### Exercise prompt
Could you copy the records below exactly, keeping none of the images?

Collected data
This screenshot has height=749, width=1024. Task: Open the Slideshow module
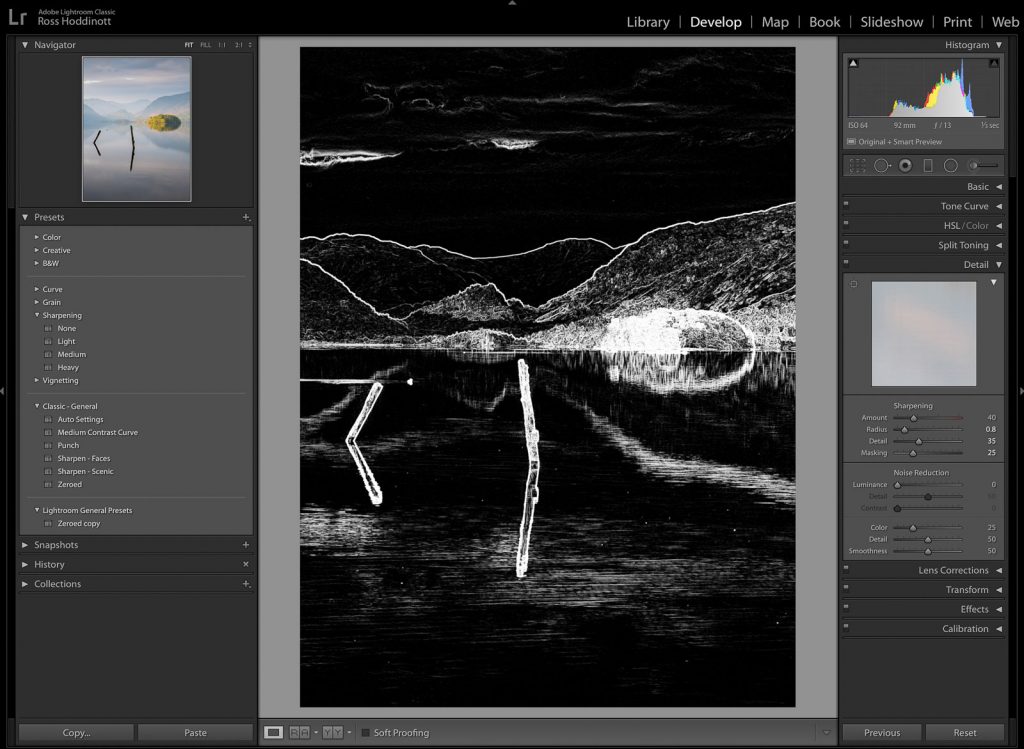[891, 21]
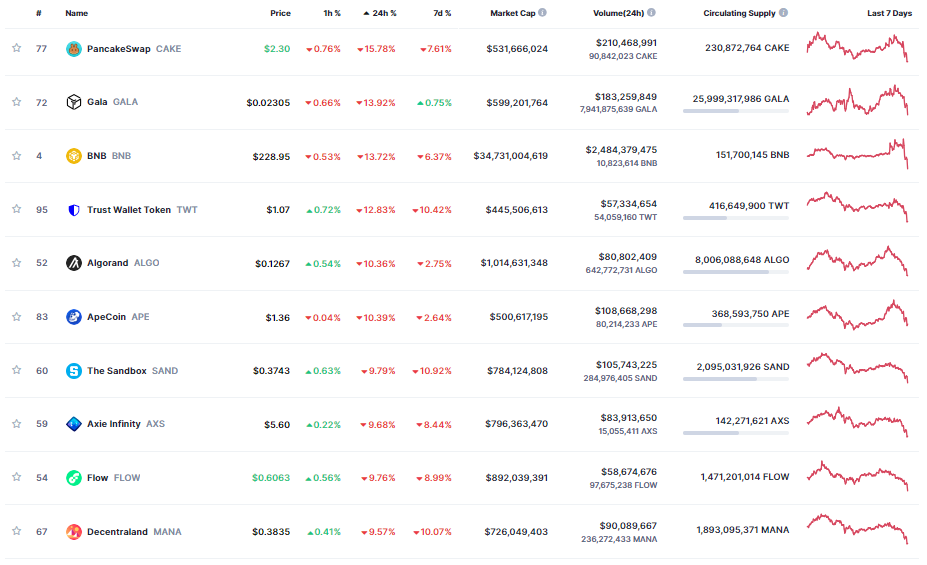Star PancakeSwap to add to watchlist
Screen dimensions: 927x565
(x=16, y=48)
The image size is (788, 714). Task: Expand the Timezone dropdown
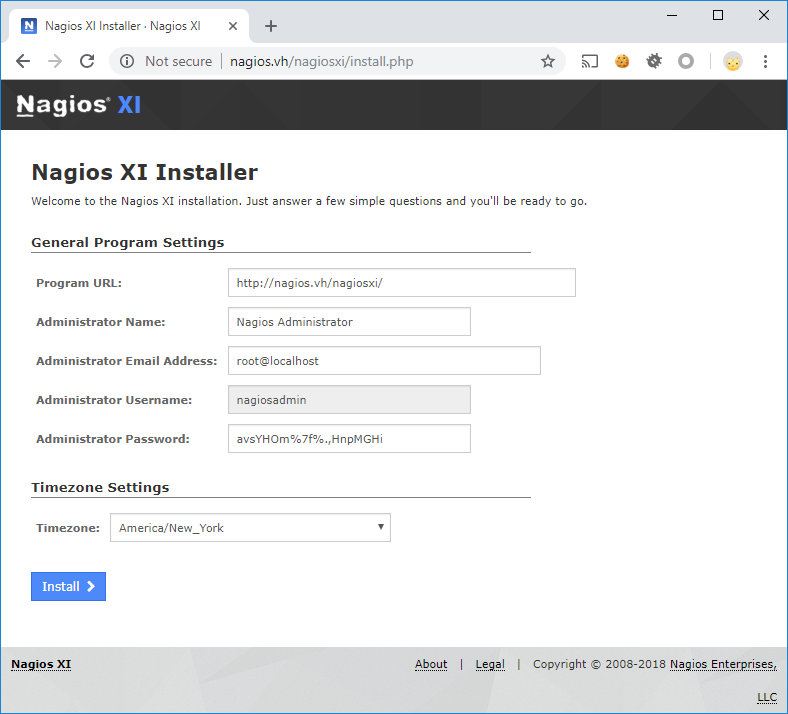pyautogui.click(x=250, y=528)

### Answer to the exercise
This screenshot has height=749, width=1024. Task: Open the Slideshow module
[891, 21]
Star PancakeSwap to add to watchlist
Screen dimensions: 927x565
(x=16, y=48)
The image size is (788, 714). Task: Expand the Timezone dropdown
pyautogui.click(x=250, y=528)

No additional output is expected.